Unified storage in Amazon SageMaker Unified Studio - Amazon SageMaker Unified Studio

Unified storage in Amazon SageMaker Unified Studio

Amazon SageMaker Unified Studio provides flexible file storage options to support your analytics, AI and ML workflows.

Amazon SageMaker Unified Studio brings together the functionality and tools from existing AWS Analytics and AI/ML services into a single data and AI development environment. As you work with different tools like JupyterLab, SQL Editor, Visual ETL Builder, or capabilities from Amazon Bedrock inside Amazon SageMaker Unified Studio you'll create and manage files that represent your work.

S3 storage

Amazon Simple Storage Service (S3) storage is the default option for storage of project files in Amazon SageMaker Unified Studio.

With S3 storage, you can easily share files by moving them between local and shared folders using simple drag-and-drop operations. The file explorer provides a consistent interface across all tools, displaying both local and shared directories in a single view with drag-and-drop functionality for easy file management. It allows users to create, edit, delete, upload, and download files directly through the interface, with optional auto-save capabilities to prevent data loss.

S3 storage provides basic file versioning capabilities when enabled by your administrator. This option is available in all AWS regions where Amazon SageMaker Unified Studio is supported, making it ideal for teams working across different geographic locations.

For more information on configuring S3 storage see Configuring project storage options.

Key benefits of S3 storage:

  • Simple file management

  • Easy file sharing with drag-and-drop between folders

  • Availability in all regions where Amazon S3 is supported

Git-based storage

For projects requiring advanced version control, Amazon SageMaker Unified Studio allows you to connect your project to a Git repository where all project members can access, store, and collaborate on files. This option provides full version control capabilities including comprehensive commit history, branching, and merging.

When you choose Git-based storage, you'll need to specify a repository and branch during project creation. Once the project is created, you'll be able to see the files that were created during repository bootstrapping directly from the project's home page.

With Git-based storage, you'll have access to full Git semantics regardless of whether you're using space-based tools like JupyterLab or web-based tools like SQL Query Editor. This provides a consistent experience for team members accustomed to working with Git.
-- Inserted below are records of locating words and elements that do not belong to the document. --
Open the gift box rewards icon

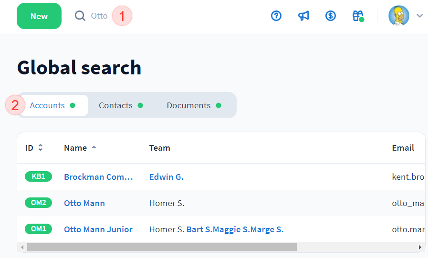click(358, 16)
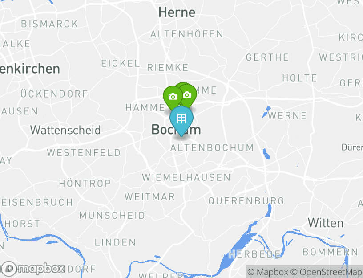Open the © Mapbox attribution link
363x278 pixels.
[x=268, y=272]
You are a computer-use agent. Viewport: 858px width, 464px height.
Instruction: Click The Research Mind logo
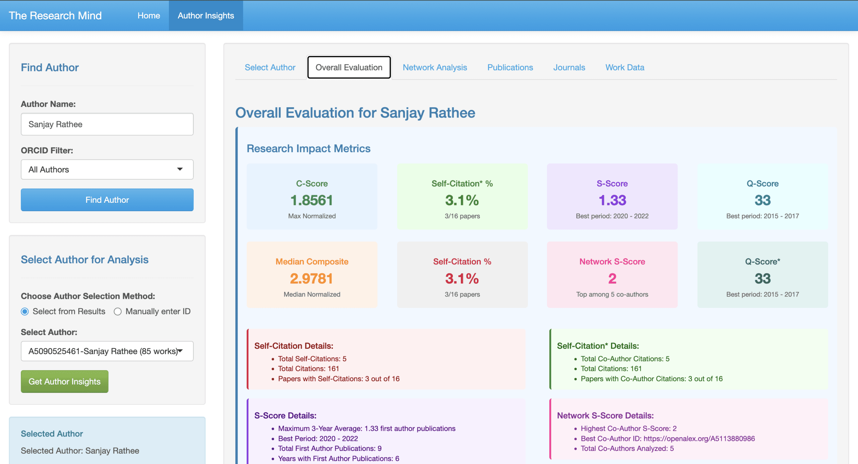coord(55,15)
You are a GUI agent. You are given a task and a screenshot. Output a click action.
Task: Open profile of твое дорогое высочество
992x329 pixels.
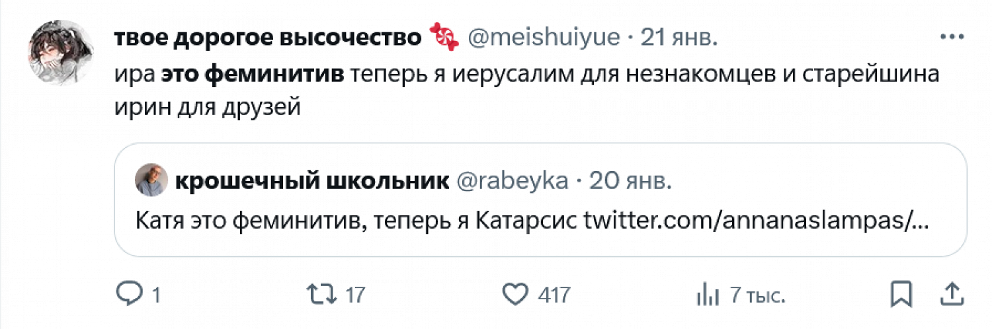(268, 38)
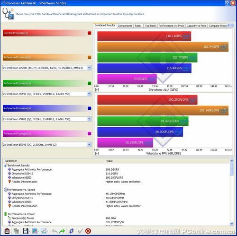This screenshot has height=236, width=237.
Task: Click the clipboard icon in bottom toolbar
Action: point(7,231)
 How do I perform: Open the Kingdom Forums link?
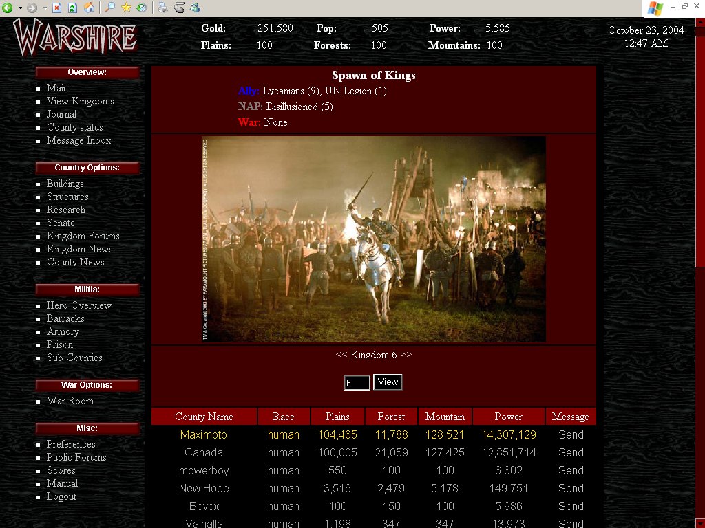(83, 236)
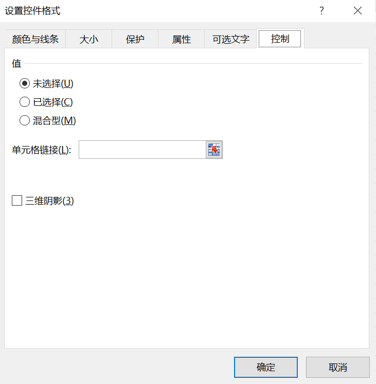This screenshot has height=384, width=376.
Task: Click the cell range selector icon
Action: (x=214, y=150)
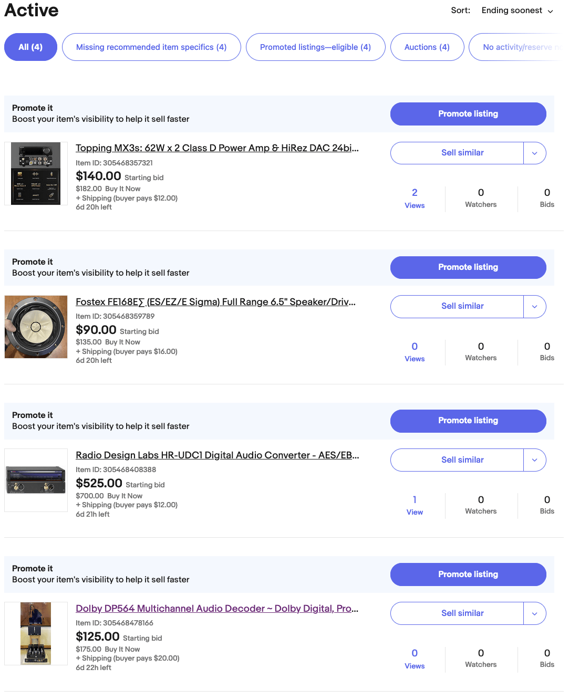Open dropdown arrow beside Dolby DP564 Sell similar
Viewport: 569px width, 700px height.
pyautogui.click(x=535, y=613)
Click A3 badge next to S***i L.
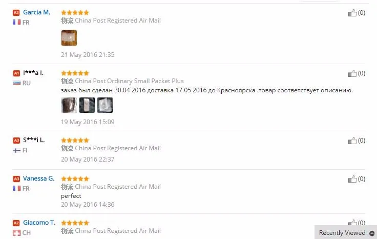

Key benefits of Git-based storage include:

  • Full version control with commit history, branching, and merging

  • Collaboration features like pull requests and code reviews

  • Cross-project sharing by allowing multiple projects to use the same repository

  • Integration with existing development workflows

Storage working in different tools

Amazon SageMaker Unified Studio provides a consistent storage experience across different tools while optimizing for each tool's specific requirements.

Web-based tools

When using web-based tools such as Query Editor and Visual ETL, you'll interact with files through a unified File Explorer interface. This explorer displays your shared directory and allows you to navigate and manage shared files seamlessly.

You can perform various file operations directly from the File Explorer:

  • Create, edit, and delete files and folders

  • Upload and download files to/from shared storage

  • Access version history (when available)
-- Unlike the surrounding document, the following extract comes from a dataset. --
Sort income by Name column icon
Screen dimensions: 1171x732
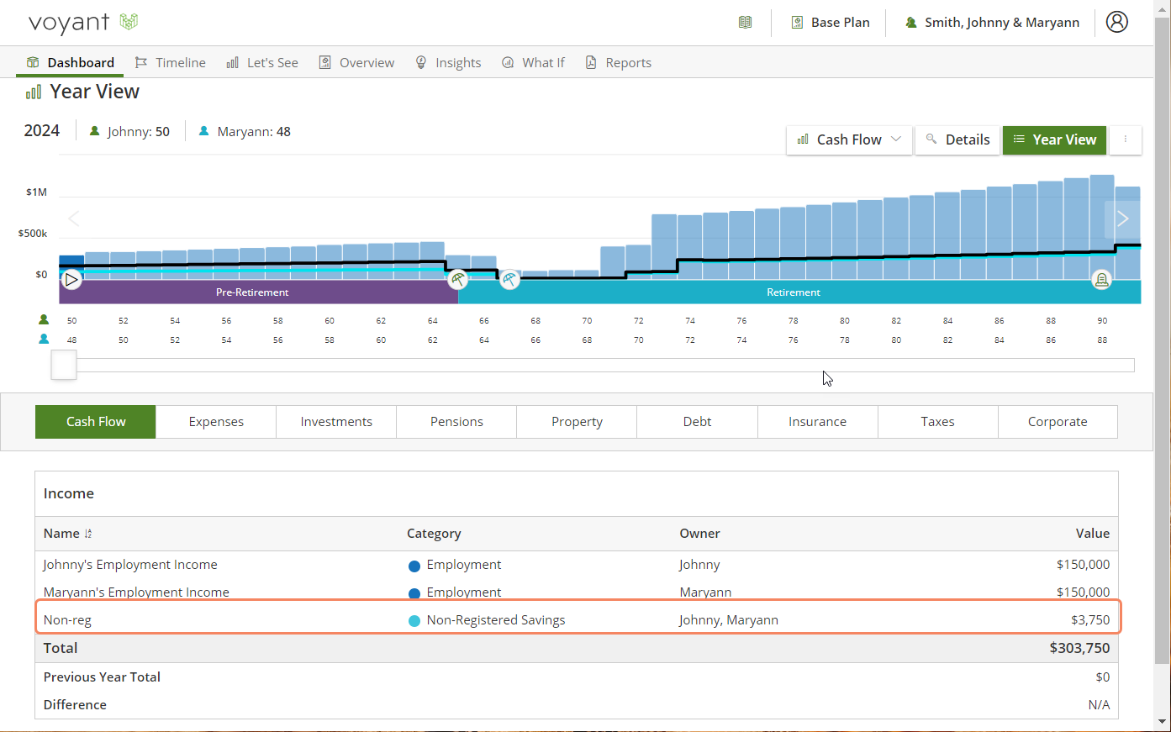[88, 534]
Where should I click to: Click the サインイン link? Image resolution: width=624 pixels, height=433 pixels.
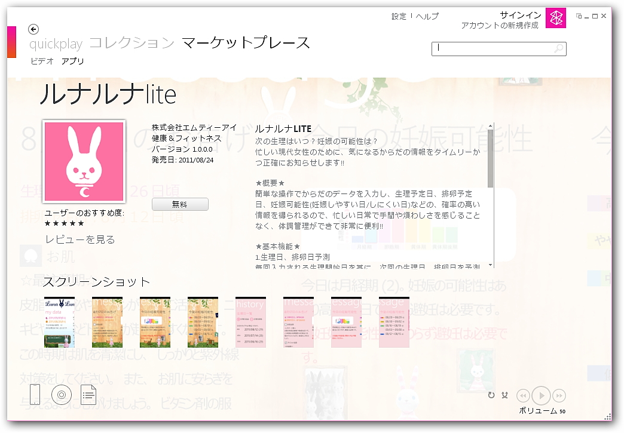[520, 14]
  • Edit files directly within the source

All web-based tools offer optional auto-save functionality, which can be enabled to automatically save your changes as you work. This feature helps prevent data loss if you navigate away from the page or experience connectivity issues.

Space-based tools

Space-based tools like JupyterLab and Code Editor provide access to two types of storage spaces to support both individual work and team collaboration.

Local storage (local folder)

The local storage features dedicated EBS storage that delivers superior performance for frequent file operations within your workspace. Local storage serves as your personal workspace and the files in it are private to your Space.

Within your local storage, you can create and manage subfolders to organize your files effectively. This helps you maintain a structured workspace for different aspects of your work.

When you save files to your local storage, they operate on a 'last write wins' principle—new changes overwrite previous versions without versioning capabilities.

Your local folder

  • Includes this root folder and any subfolders (except shared)

  • Serves as your private workspace within each project

  • Allows you to work on files privately

  • Is ideal for frequent file access and modification

  • Is visible only in this space

  • Remains isolated from other project members, creating a secure environment for experimentation and development

Shared storage (shared folder)

Shared storage is implemented in Amazon S3 or Git repository and is accessible from all Amazon SageMaker Unified Studio tools. Project members can create and manage subfolders within the shared storage to help organize artifacts effectively.

By default, all project members have read, write, update, and delete access to files within the shared storage. This central repository allows team members to access common resources, share completed work, and maintain project artifacts in a single location.

Shared storage operates on a "last write wins" principle, so you have to coordinate with team members when working on the same files to avoid overwriting each other's changes.

The shared folder (Git and non-Git):

  • Contains files visible to all project members

  • Functions as a collaborative workspace accessible to all project members

  • Is accessible across all your tools

  • Updates immediately when any member adds or modifies files

  • Operates on a "last write wins" mechanism, so team members should coordinate when working on the same files

  • Is not well-suited for heavy file read/write workloads due to remote Amazon S3 origin of this folder and potential additional costs associated with frequent Amazon S3 access

  • If two individuals are modifying the same file in this folder at the same time that might result in losing some changes

You can copy files between these locations as needed, allowing you to optimize your workflow based on performance requirements and collaboration needs. For example, copy files from shared storage to local storage for ML tasks requiring low latency.